In the first session, Chef Lee will demonstrate the preparation and serving of traditional Korean savory pancakes and sauce, a spicy bean sprout soup, flavorful side dishes, or banchan, that can be used as the elements in bibimbap (mixed rice dish), and a simple and elegant dessert of dried fruit and nuts.

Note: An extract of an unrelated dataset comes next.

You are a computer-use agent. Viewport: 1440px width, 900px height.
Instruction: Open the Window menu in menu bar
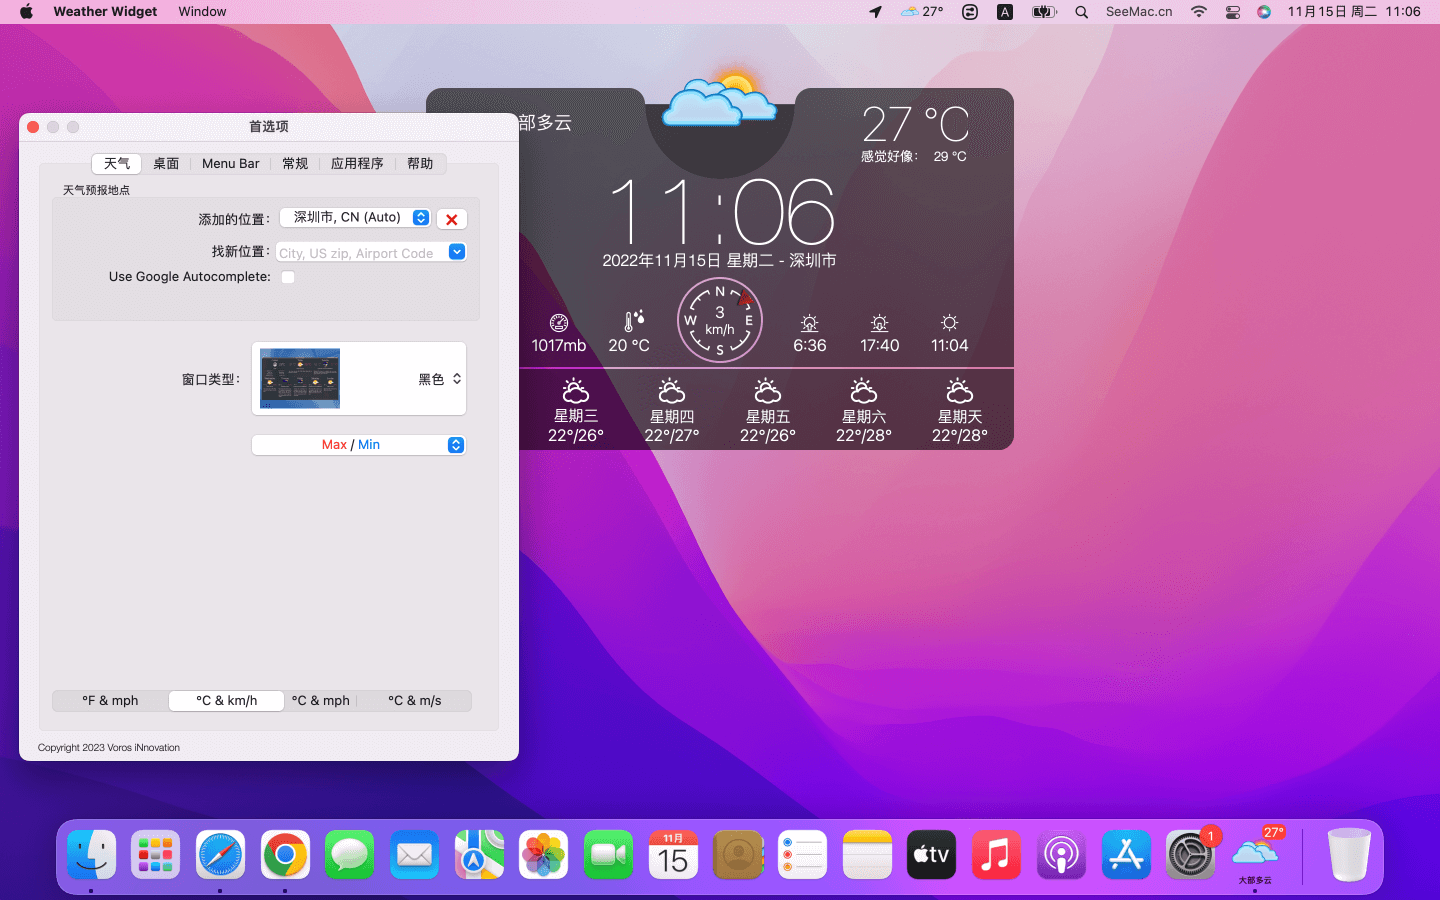202,12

The second session will build upon the skills taught in the first session, with the addition of techniques mandatory to create the traditional Korean appetizer Gujeol pan, or platter of nine-delicacies. In the hot summer months, Korean’s eat hot spicy foods to ‘sweat out’ the heat. Chef Lee will instruct students how to prepare a spicy and flavorful soft silken tofu vegetable stew, soondobu, with vegetable sides, or namul, and a cold and quick cucumber kimchi, oi kimchi. We complete the meal with a quick and simple sesame seed candy and dessert of yuzu orange with pomegranate seeds.

 

Whole Foods Market

The Bowrey Culinary Center 

95 East Houston Street 



About the Instructor

Accomplished Korean traditional chef
Haelin Lee learned the art of traditional Korean cooking in the Blue House as an assistant to Master Chef Jungyoung Sun, where she aided with meal preparations for the President of South Korea and his guests. Princess Julia Lee, the daughter-in-law of Prince Yeong of the Empire (the last Korean Prince of the early 20th century) mentored Mrs. Lee on traditional Korean food presentation and taste based on personal accounts of traditional cuisine in Naksunjae Palace.

For the past five years, Mrs. Lee’s private catering business has provided homemade Korean food to a growing clientele. Her goal is to introduce the complex flavors of Korean food to those unfamiliar with the cuisine. She is prepares high-quality dishes with a strong attention to detail.

In September of 2011, Mrs. Lee displayed her work at the Lee Younghee Museum in New York City. The exhibition showcased traditional beauty, color, and shape of traditional Korean food.